St. Paul, Minn. – The Midwest Sociological Society (MSS) has awarded IndiAna Gowland ’13, of Mill Valley, Calif., second place in its 49th Annual Student Paper Competition.

Gowland’s paper, “No Boys/Girls Allowed: How Public Schools Respond to Uncertainty Regarding Single-Gender Education,” analyzed how public schools respond to the legal ambiguities surrounding single-gender education. In the past few decades, public education single-gender schools and programs have expanded. In 2006, the U.S. Department of Education amended Title IX to explicitly allow for single-gender programs, but judges are still shutting down schools for non-compliance with specific requirements.

For her project, Gowland conducted interviews with district superintendents and school administrators from around the country. She found that schools implement single-gender programs to address concrete, localized concerns (such as concern about student behavior) rather than advance the types of far-reaching goals that advocates of single-gender education promote. Gowland also found that school administrators actively seek out other single-gender programs to emulate and heavily rely on the existence of other programs in their decision to create such a program at their own school. Yet, in this process, administrators pay relatively little attention to the legal issues, a finding that challenges perspectives that give primary emphasis to the effects of law. Gowland hopes that a clearer understanding of this decision-making process will help school administrators and policy makers in their quest to improve the American public education system.

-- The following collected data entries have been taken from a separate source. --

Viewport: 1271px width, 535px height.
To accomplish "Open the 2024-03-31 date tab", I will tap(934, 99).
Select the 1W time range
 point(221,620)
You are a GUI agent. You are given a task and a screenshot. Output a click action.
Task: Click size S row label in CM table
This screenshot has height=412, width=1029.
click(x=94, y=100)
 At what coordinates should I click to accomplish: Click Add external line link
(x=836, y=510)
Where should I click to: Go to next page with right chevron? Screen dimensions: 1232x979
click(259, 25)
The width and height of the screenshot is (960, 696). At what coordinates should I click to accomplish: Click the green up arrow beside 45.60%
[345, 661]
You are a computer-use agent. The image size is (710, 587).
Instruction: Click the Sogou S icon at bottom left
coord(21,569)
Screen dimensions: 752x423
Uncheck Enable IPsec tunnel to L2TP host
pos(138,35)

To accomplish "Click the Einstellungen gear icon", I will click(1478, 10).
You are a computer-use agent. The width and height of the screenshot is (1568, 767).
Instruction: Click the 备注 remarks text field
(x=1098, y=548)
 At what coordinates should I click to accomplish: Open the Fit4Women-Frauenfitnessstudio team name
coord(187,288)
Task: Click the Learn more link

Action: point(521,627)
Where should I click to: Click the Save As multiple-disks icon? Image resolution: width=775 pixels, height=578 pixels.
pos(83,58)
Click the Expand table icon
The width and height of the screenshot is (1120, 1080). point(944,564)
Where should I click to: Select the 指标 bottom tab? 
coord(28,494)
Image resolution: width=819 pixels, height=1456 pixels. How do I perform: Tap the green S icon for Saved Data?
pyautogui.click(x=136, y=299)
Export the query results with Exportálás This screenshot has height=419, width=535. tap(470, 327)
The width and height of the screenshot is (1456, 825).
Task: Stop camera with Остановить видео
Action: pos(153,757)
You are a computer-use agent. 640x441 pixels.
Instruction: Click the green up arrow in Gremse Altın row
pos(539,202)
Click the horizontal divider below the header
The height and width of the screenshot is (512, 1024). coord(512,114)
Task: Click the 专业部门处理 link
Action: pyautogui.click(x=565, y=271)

Gowland will receive her prize and present her paper at the Annual Meeting of the Midwest Sociological Society in Chicago this March.

The Midwest Sociological Society, founded in 1936, is a professional organization of academic and applied sociologists as well as students of the discipline. While the MSS membership areas formally includes nine states – Illinois, Missouri, Wisconsin, Iowa, Nebraska, Minnesota, Kansas, South Dakota and North Dakota – more than one-third of the members are from other parts of the nation and the world.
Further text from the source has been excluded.